In article <32f0j3$cg3 at agate.berkeley.edu>, frauwirt at mendel.Berkeley.EDU
(Ken Frauwirth (BioKen)) writes:
The example discussed above involving H-Y-directed MHC restricted
male-to-female graft rejection was also discussed in a rather "old" but
very provokative review in Immunological Reviews published in1977. The
author was Susumo Ohno. His contention was that the H-Y antigen is a
Y-chromosome encoded protein that is synthesized and secreted by most
nucleated Y chromosome bearing cells. Interestingly, cell-surface class I
MHC molecules serve as acceptors (receptors?) for cell-free H-Y, and
supposedly this complex then directs or somehow contributes to the sexual
differentiation of undifferentiated (?) embryonic gonads into what we
consider male sexual oragns.

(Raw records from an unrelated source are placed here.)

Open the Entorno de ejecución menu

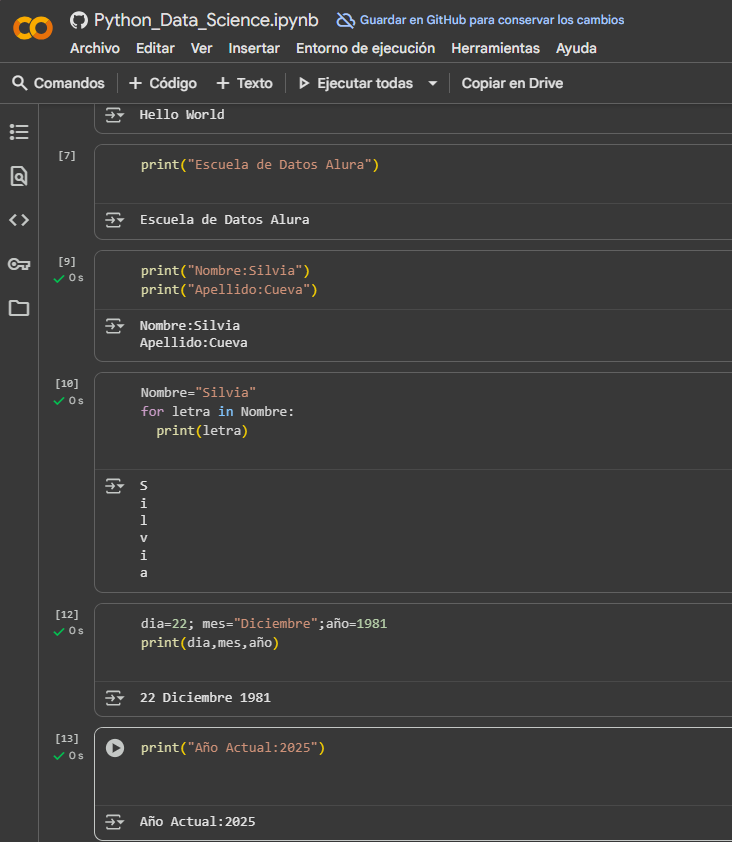click(365, 48)
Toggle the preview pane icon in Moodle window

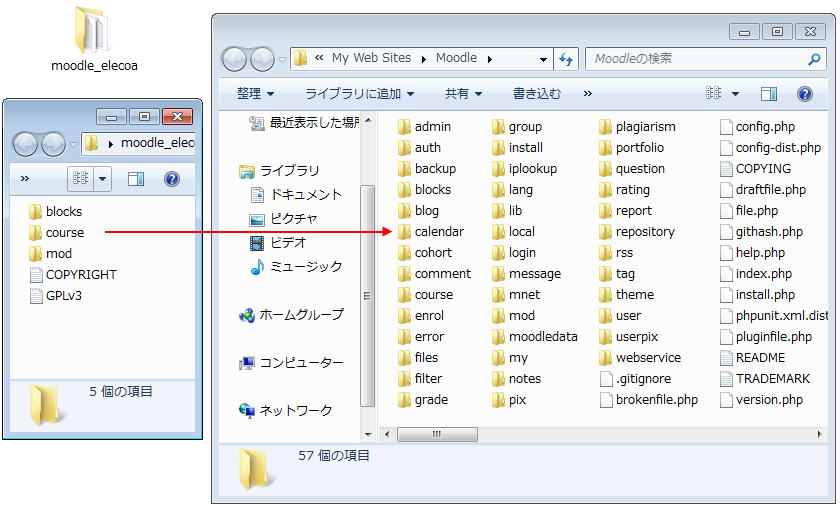[769, 94]
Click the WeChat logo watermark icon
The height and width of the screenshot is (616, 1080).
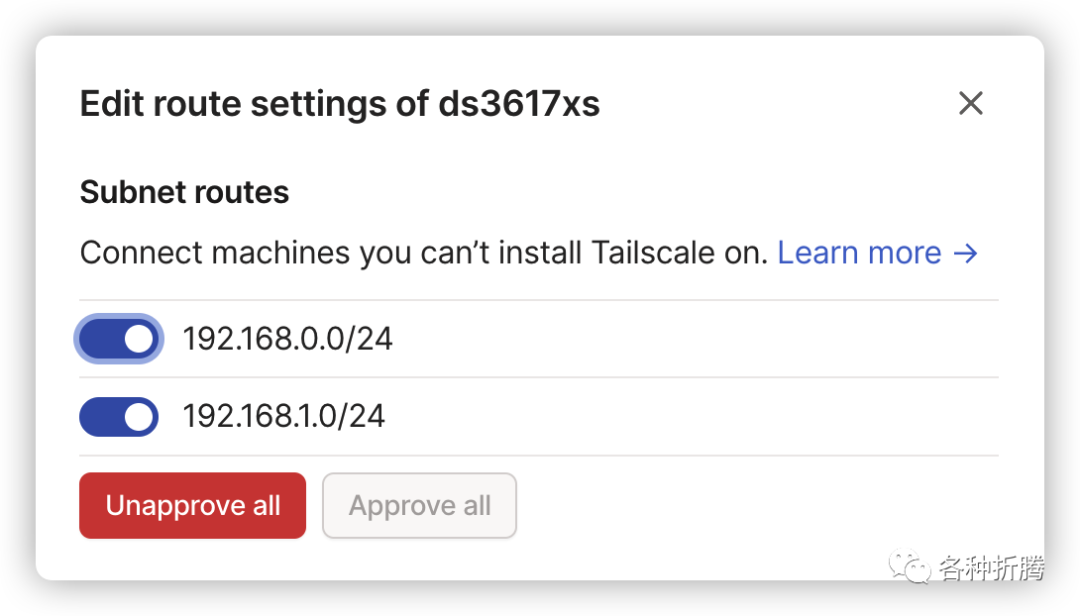[x=909, y=566]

Thus, Ohno referred to H-Y/MHC as
organogenesis-directing proteins. What is interesting is that in birds
the H-Y antigen and by extension the Y chromosome is present in females
and not in males, unlike in mammals. Organ cultures of undifferentiated
H-Y-negative (male) bird embryos with bovine H-Y bearing (and also
MHC-positive) cells or extracts caused the change in the genetic
programming of otherwise male embryo to develop into a female bird
features (I suppose). This further extended support to Ohno's hypothesis
(at least in Ohno's mind) that MHC molecules are the
organopgenesis-directing proteins. It's been a while since I read this
review (1980), so there are likely to be some lapses in my recollection of
the details. I would appreciate knowing comments, ideas or thoughts of
the fellow immunologists / developmental biologists in this connection.